### TEXT SEGMENT
By NANETTE LoBIONDO GALLOWAY
MAYS LANDING – Atlantic County Sheriff Eric Scheffler on Wednesday accepted delivery of a new Hope One mobile outreach van he hopes will soon be in service helping people overcome difficulties with addiction and more.
The vehicle, which is larger than the older model currently in use, was purchased at a cost of $246,000. The purchase was funded through a U.S. Department of Agriculture grant totaling 50% of the cost, with the remainder being shared equally between the Sheriff’s Office Foundation, AtlantiCare and the Hansen Foundation.
“We are hoping to have it operational within a month,” Scheffler said.
Since Sept. 1, 2018, the retrofitted 14-year-old Hope One mobile outreach van has provided on-the-spot drug and alcohol treatment resources in communities around the county to ease the transition from addiction to sober living. However, the new van will do so much more, Scheffler said.
“Not only are we able to continue the outreach we have been doing with mental health, addiction, Narcan training and food and clothing drives, we will be incorporating other services as well,” he said. “We are looking to partner with AtlantiCare on wound care, incorporate distribution of suboxone and methadone, and provide other services such as veterans outreach, Spanish Community Center functions, and the like.”
The Sheriff’s Office is inviting other non-profits that do not have mobile outreach services to use the van.
“But it will never go out and not be operational as Hope One,” he said. “There will always be outreach people there to help those in crisis, regardless of what groups are operating with us. We will provide multiple services.”
Scheffler said he is excited about the multifunctional use of the van and the ability to bring in partners to help as many people possible with the services they need.
He said the older van will still be used, although the coronavirus pandemic has temporarily taken it off the road.
“We had to stop our mobile outreach, but we are still taking calls over the phone and helping people,” he said.
The Mobile One call center was able to provide addiction resources to three people on Wednesday.
The Sheriff is also collaborating with other partners on a delivery service to help isolated veterans and senior citizens get free deliveries of medicine and food during the medical crisis.
“It’s a scary time and there’s a lot of fear and anxiety out there,” Scheffler said. “We need to work together as a group no matter what side of the political realm you’re on, and communicate openly with each other to get out there and help those who need it the most.”
Scheffler is seeking his second three-year term as sheriff in the November election.
The Sheriff’s Office is also changing its internal protocols to protect employees during the pandemic.
“We want to make sure our people stay safe and healthy,” he said. “Supplies are in short supply at this time and we are trying to get things in. Everything is changing and we are adapting as it comes.”

### EXTRACTED MATERIAL
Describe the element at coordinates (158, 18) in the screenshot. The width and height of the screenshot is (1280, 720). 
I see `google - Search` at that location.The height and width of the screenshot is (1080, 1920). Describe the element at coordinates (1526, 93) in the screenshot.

* * *

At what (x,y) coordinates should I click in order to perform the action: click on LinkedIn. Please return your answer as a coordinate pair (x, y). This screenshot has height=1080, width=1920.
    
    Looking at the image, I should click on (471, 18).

--

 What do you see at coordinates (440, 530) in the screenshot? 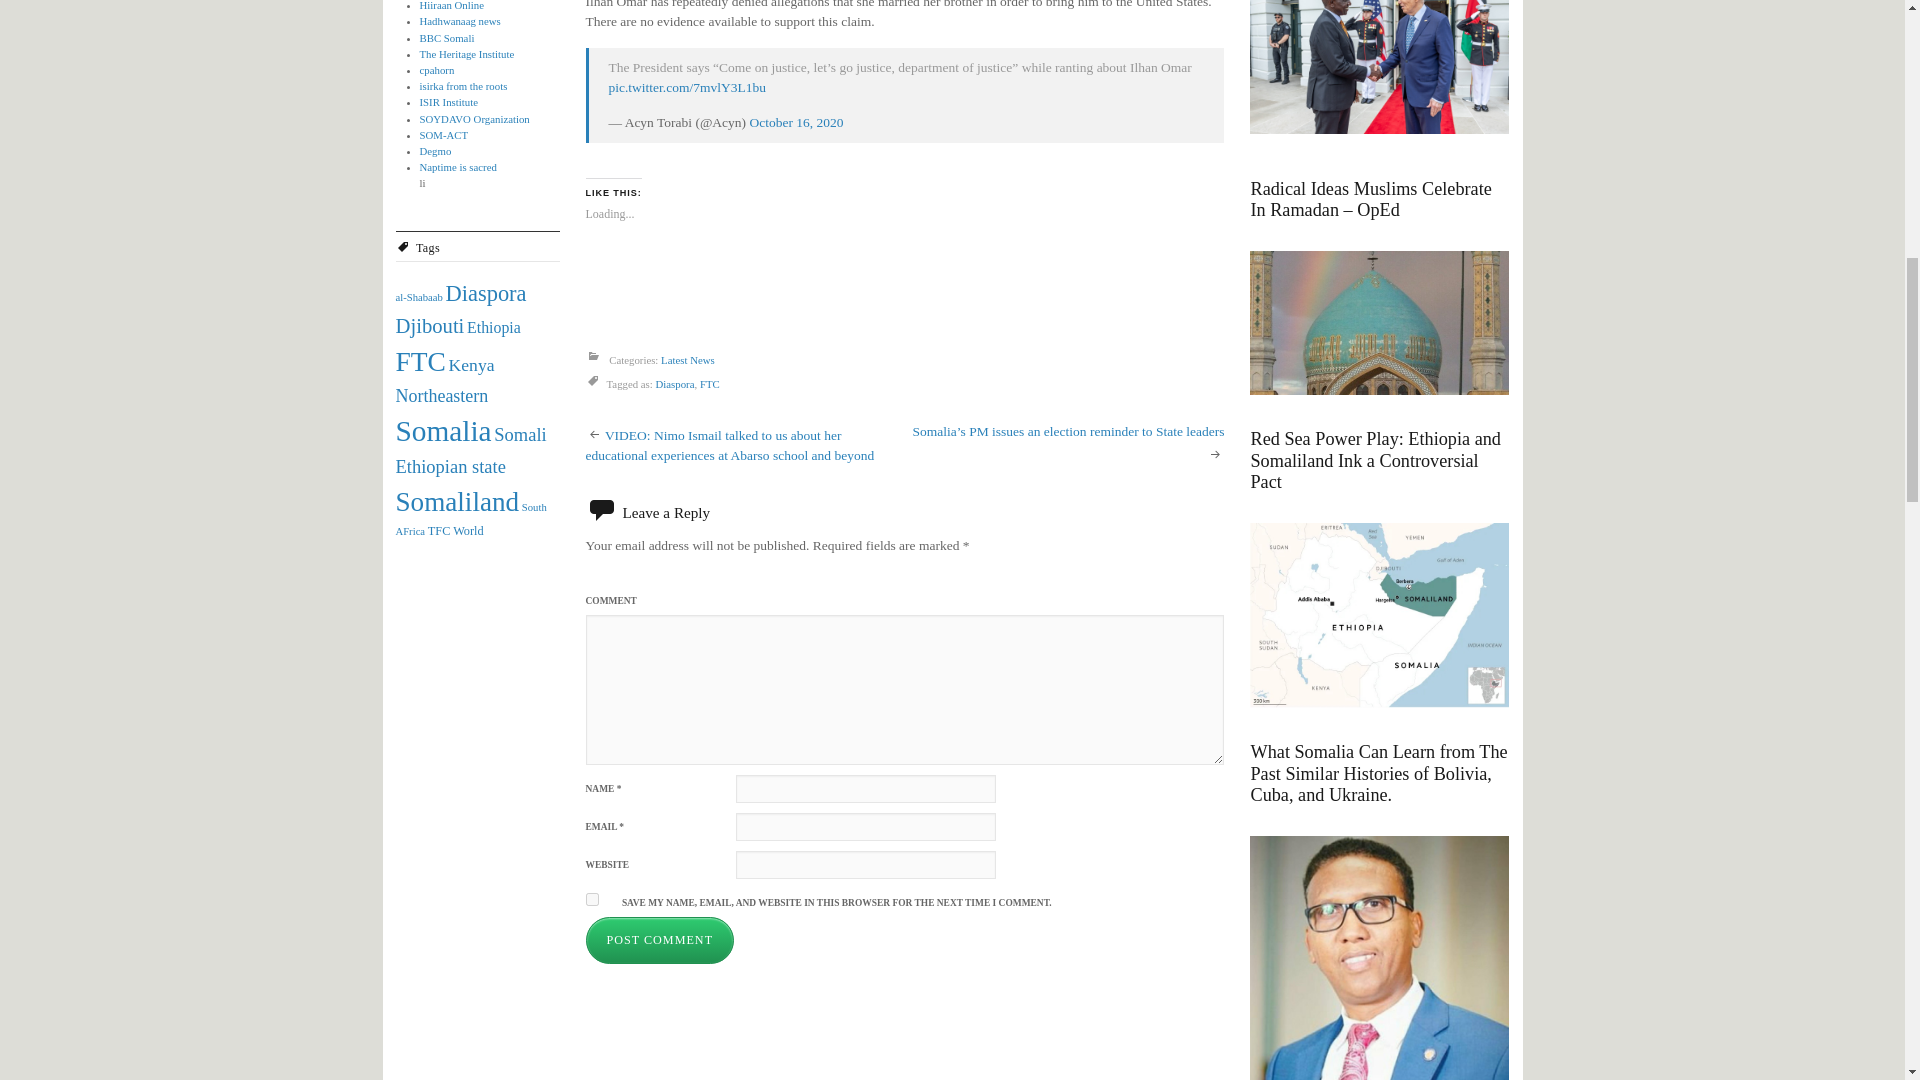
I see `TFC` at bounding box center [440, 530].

### WHAT THE TASK REQUIRES
From the news story about the new Hope One van, copy out word for word the passage that begins with the words "Scheffler said he" and ends with "services they need.".

### ANSWER FOR THE TASK
Scheffler said he is excited about the multifunctional use of the van and the ability to bring in partners to help as many people possible with the services they need.